Mince Pies at Thanksgiving

by Harry on November 24, 2004

Thanks to the comments of CTers my Christmas Cake worked out pretty well; it would have been perfect if I hadn’t taken it into my head to go to the Urgent Care center to have my pneumonia diagnosed during the baking time. I assumed the visit would take less than the 3 hours my cake still had to go, but I was wrong because for the first hour everybody seemed to be watching the Badger game on TV instead of working. My wife let it bake the full 4 hours; whereas I would probably have taken it out after 3 1/2. Oh well.
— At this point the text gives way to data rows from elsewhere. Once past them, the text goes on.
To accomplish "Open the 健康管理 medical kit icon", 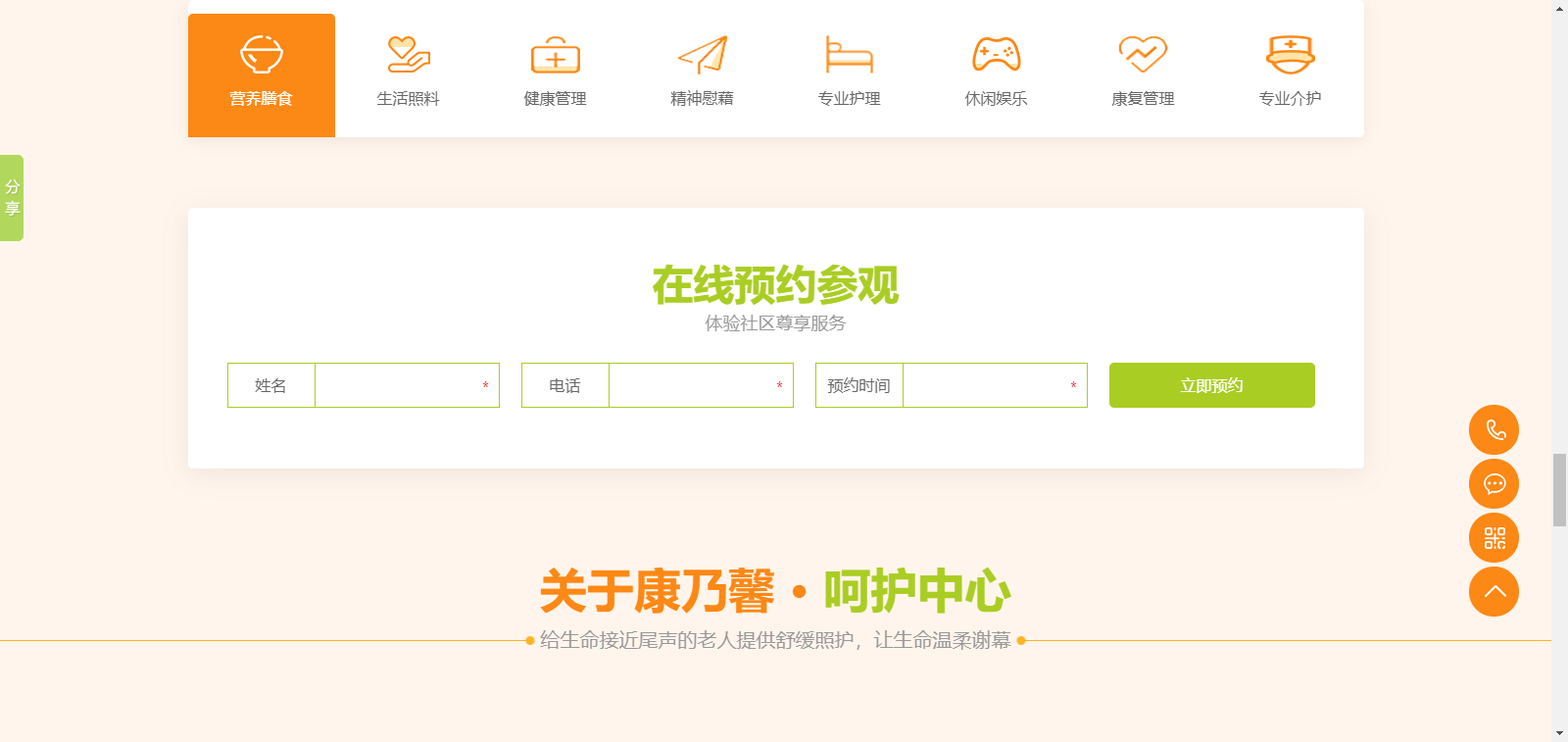I will coord(556,56).
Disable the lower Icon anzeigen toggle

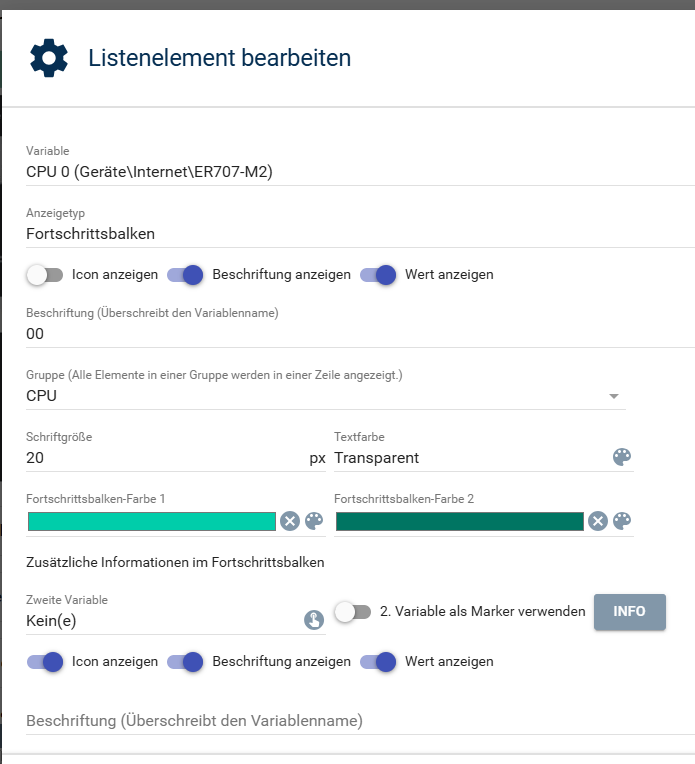tap(45, 662)
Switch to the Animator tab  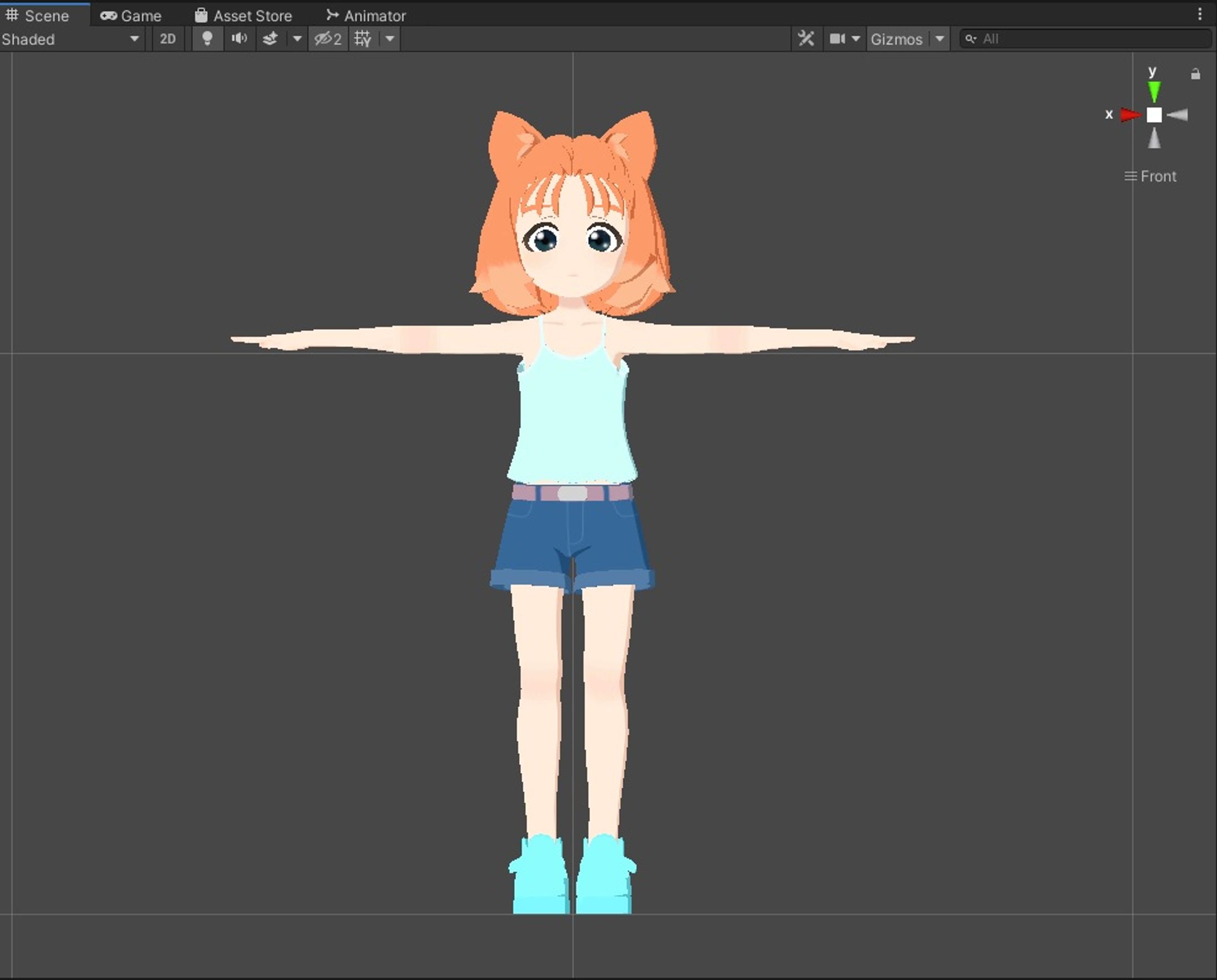coord(366,16)
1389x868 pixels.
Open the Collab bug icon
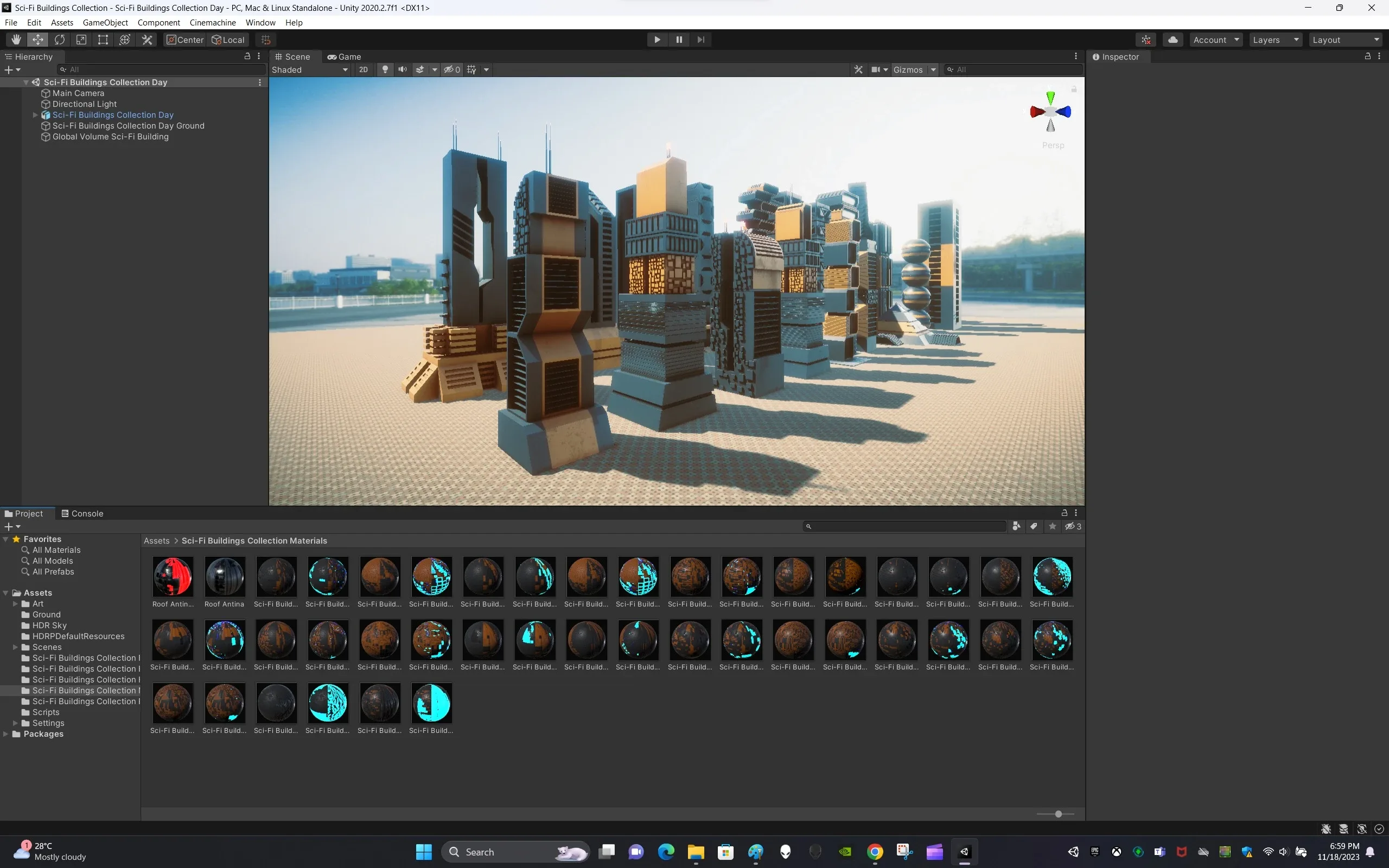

So, it being Thanksgiving, I decided to make my own mincemeat for a mince pie to take to the Analytical Marxist’s house (our usual Thanksgiving destination). According to the Joy of Cooking mince pie used to be as pervasive at Thanksgiving as the utterly revolting Pumpkin Pie now is, so I feel it is my duty to reclaim the tradition. I looked at 3 different recipes on the internet, two from Rose Elliot, and the ingredients list on my jar of Tesco’s Finest mincemeat and came up with the following recipe. It is very boozy indeed, as you’ll tell and, if I say so myself, surprisingly good. It is also more-or-less fat free (the AM cannot have fat except for olive and walnut oils, so I am going to risk all and see if I can make a small pie with walnut oil as shortening; and make a larger one with proper pastry and a large amount of butter to fatten up the mince). The recipe below made a enough mincemeat for a small pie, a large pie, and a bunch of individual pies I shall be offering to my political philosophy class after they have done their evaluations (so don’t tell them).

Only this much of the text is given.